Entries for locating text and elements:
========================================================================

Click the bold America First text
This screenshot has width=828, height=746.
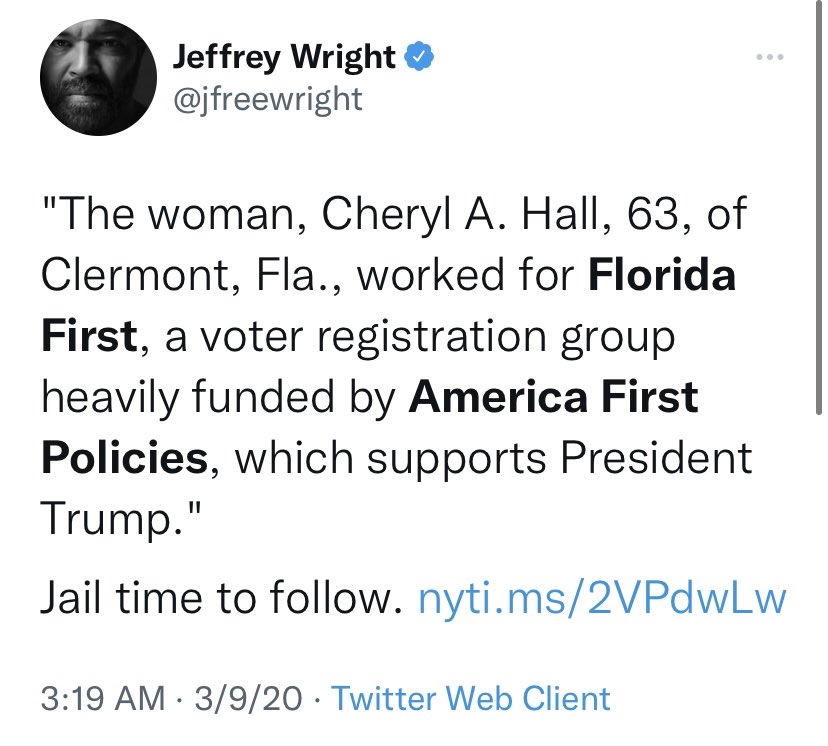tap(553, 398)
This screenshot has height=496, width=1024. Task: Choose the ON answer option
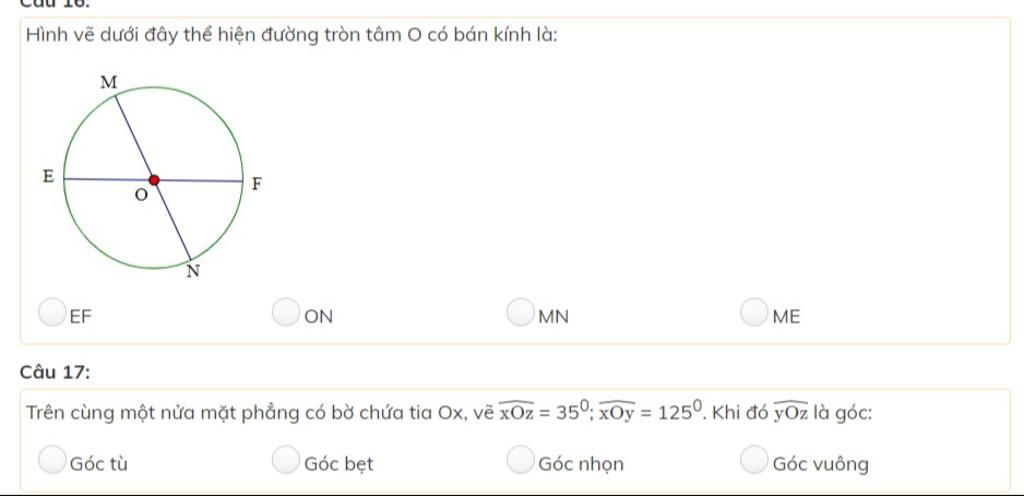point(287,314)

========================================================================

> SHORT EXERCISE: Arrange every line of the data above as a JSON list of strings, one string per line, with blank lines left out. Leave the pictures out of your answer.

> SOLUTION TO THE EXERCISE:
[
  "Click the bold America First text",
  "This screenshot has width=828, height=746.",
  "tap(553, 398)",
  "This screenshot has height=496, width=1024. Task: Choose the ON answer option",
  "point(287,314)"
]